Exercise goal:
Scale the entries from the start down to and including the line containing "My account (937, 157)": rewrite those lines in full, including the requests, with each answer coordinate multiplied by 1.1 and rounded to the nearest whole number, halves rounded up. Leave the numbers in the requests unchanged.

[begin Provided data]

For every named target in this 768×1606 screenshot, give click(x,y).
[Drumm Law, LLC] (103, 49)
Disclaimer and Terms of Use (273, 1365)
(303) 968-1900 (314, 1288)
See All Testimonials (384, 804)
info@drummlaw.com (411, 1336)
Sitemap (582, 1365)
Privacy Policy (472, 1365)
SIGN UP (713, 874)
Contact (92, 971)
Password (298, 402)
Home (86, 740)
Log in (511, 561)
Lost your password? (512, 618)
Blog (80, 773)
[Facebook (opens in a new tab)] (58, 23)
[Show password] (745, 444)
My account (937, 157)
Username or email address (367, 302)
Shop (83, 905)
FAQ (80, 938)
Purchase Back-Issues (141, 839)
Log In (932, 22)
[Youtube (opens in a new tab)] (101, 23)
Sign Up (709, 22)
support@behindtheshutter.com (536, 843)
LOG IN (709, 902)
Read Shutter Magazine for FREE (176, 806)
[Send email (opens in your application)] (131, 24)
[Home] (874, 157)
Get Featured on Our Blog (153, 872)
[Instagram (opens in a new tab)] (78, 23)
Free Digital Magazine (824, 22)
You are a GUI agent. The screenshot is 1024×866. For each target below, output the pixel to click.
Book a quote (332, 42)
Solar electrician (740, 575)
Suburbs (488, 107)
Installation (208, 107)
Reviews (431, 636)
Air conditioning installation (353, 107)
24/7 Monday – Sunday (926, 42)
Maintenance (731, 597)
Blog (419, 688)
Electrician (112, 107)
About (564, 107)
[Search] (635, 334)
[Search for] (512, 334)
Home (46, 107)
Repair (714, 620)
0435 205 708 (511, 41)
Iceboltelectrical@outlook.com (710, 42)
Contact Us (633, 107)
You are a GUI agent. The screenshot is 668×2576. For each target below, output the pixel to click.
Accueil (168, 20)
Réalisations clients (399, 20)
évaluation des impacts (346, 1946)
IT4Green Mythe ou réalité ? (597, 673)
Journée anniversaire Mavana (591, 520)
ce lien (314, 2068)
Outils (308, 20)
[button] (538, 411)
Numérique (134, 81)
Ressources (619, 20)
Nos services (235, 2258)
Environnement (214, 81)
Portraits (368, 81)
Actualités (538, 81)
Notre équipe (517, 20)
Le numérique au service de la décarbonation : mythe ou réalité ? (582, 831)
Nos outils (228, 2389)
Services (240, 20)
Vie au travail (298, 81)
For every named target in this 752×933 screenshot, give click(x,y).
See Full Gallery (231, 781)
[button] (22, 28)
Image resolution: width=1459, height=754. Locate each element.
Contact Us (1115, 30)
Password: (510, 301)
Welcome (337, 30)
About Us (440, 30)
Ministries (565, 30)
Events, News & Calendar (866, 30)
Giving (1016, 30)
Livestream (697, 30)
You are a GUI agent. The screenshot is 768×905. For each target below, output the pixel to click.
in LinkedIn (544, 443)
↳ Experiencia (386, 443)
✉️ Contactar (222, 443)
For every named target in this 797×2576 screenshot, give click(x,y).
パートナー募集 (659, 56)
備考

[end Provided data]

Exercise output:
For every named target in this 768×1606 screenshot, give click(x,y).
[Drumm Law, LLC] (113, 54)
Disclaimer and Terms of Use (300, 1502)
(303) 968-1900 (345, 1417)
See All Testimonials (422, 884)
info@drummlaw.com (452, 1470)
Sitemap (640, 1502)
Privacy Policy (519, 1502)
SIGN UP (784, 961)
Contact (101, 1068)
Password (328, 442)
Home (95, 814)
Log in (562, 617)
Lost your password? (563, 680)
Blog (88, 850)
[Facebook (opens in a new tab)] (64, 25)
[Show password] (820, 488)
My account (1031, 173)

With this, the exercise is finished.